So it seems to me that in some cases, “The Media” are given too much freedom: they are left on far too long a leash (perhaps you could say, they are for the most part given the “benefit of the doubt” in order to preserve the broader advantages that a “Free Press” brings to our society). What makes me deeply disappointed in the journalistic trade though is that Western news journalists often present themselves as some sort of pseudo national institution (or neutral, non-partisan, almost divine trans-national institution) that should be given a “Get out of Jail Free” card in any and all matters, and never be brought to account for anything whatsoever at all. Is this the world we want?
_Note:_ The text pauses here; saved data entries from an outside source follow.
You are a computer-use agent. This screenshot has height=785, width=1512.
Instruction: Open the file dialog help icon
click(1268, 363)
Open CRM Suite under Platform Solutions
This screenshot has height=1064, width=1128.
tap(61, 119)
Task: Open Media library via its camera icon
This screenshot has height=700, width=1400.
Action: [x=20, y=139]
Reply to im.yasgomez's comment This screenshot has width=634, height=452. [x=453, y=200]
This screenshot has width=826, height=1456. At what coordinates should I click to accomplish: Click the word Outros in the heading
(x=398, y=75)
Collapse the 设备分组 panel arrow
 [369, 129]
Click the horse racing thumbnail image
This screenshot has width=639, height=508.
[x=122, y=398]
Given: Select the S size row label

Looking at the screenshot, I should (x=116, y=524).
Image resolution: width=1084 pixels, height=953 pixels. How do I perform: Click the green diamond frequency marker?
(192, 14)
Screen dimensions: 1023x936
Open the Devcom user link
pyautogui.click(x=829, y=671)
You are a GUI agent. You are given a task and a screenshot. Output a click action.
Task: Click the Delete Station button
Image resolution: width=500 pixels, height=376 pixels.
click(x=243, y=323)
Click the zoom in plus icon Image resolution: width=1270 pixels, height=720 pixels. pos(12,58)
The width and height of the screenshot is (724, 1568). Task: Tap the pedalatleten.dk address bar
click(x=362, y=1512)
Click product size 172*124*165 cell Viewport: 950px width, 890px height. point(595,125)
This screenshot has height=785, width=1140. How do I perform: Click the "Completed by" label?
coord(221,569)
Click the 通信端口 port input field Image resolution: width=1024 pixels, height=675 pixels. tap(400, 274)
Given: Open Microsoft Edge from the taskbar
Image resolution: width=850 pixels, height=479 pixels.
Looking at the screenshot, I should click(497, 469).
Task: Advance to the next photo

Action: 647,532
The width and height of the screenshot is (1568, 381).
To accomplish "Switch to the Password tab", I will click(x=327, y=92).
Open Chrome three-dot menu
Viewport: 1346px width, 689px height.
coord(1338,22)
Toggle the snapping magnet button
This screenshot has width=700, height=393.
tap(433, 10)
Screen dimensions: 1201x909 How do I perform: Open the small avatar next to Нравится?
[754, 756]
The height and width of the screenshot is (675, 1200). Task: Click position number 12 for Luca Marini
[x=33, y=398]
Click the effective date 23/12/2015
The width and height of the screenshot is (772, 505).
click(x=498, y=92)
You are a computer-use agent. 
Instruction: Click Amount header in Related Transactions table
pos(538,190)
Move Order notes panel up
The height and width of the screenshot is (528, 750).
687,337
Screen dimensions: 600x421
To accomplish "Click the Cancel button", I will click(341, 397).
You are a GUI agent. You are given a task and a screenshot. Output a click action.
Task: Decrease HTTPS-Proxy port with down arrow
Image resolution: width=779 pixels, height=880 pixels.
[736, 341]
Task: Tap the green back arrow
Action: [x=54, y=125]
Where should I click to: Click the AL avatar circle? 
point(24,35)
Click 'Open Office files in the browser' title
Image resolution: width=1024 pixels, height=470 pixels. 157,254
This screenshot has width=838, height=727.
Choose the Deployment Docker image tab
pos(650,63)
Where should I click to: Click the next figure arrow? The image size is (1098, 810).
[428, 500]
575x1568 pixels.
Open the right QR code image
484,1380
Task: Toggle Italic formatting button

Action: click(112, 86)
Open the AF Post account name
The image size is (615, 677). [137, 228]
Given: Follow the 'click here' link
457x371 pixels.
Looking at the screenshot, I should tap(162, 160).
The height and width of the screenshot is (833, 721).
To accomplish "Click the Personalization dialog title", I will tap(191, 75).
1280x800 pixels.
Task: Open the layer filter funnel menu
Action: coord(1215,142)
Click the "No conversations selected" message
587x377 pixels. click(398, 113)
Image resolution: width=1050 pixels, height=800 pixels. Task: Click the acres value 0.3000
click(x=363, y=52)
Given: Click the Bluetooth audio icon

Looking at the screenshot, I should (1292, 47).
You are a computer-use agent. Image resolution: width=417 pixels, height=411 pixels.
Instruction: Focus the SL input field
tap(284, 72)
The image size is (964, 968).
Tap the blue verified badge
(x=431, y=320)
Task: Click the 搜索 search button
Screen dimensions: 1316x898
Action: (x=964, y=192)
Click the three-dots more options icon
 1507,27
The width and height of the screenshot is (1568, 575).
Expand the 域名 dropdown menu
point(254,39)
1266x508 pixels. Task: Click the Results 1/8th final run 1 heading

People are people, whether they are “journalists” or not. Sure, we must enact STRONG laws to prevent the government from persecuting those who are just genuinely going about their business doing a public-interest story. Is that what Greenwald and Miranda were doing, independently of their own interests?
It’s very obvious that IF Miranda was genuinely surprised to be questioned for nine hours in London about the unusual and massive haul of digital media he had on his person; THEN either Greenwald is an irresponsible idiot who shouldn’t be in journalism (who failed to do due diligence on what would happen to Miranda when he transited London), or else, Greenwald is a callous fanatic who actually doesn’t care about Miranda’s wellbeing: he took advantage of him to get a better news story by goading a reaction from the British authorities and didn’t get informed consent from Miranda. So I’m sorry, but I’m really struggling to have much sympathy for Greenwald, even though I do subscribe to the opinion that the British authorities are not perfect (one law for the rich/royal/well-connected, and one law for others like the colonials: there’s a reason why the Eastern/central USA stopped being part of the British Empire!)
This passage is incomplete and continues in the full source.